[Stored data]
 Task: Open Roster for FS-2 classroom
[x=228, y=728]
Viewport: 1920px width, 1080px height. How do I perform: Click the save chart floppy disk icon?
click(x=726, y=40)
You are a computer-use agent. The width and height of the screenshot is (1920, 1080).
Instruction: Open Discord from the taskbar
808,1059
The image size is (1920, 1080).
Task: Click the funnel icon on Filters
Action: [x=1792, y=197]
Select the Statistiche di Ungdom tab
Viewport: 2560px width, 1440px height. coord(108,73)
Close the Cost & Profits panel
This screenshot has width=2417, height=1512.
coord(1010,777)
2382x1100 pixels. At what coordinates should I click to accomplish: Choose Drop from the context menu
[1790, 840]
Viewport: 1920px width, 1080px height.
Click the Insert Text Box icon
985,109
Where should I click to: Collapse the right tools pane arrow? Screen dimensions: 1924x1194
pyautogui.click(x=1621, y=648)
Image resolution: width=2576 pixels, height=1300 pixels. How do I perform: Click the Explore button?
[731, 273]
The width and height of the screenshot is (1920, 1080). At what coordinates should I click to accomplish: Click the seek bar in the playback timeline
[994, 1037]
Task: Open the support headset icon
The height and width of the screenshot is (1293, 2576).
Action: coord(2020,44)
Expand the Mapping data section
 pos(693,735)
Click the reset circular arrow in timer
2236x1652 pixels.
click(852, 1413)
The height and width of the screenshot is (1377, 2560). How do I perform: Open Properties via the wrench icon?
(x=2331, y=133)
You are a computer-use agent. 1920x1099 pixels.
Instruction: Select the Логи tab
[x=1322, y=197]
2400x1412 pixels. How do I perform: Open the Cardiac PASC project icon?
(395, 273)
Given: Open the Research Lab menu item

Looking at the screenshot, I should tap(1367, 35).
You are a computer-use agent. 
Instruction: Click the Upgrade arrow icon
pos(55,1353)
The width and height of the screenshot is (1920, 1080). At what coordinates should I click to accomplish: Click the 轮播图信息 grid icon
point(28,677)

◆ To do ◆
Check each line above for the word "agent" and copy every line that has it.

◆ Problem solution ◆
You are a computer-use agent. The width and height of the screenshot is (1920, 1080).
You are a computer-use agent. 1920x1099 pixels.
You are a computer-use agent. 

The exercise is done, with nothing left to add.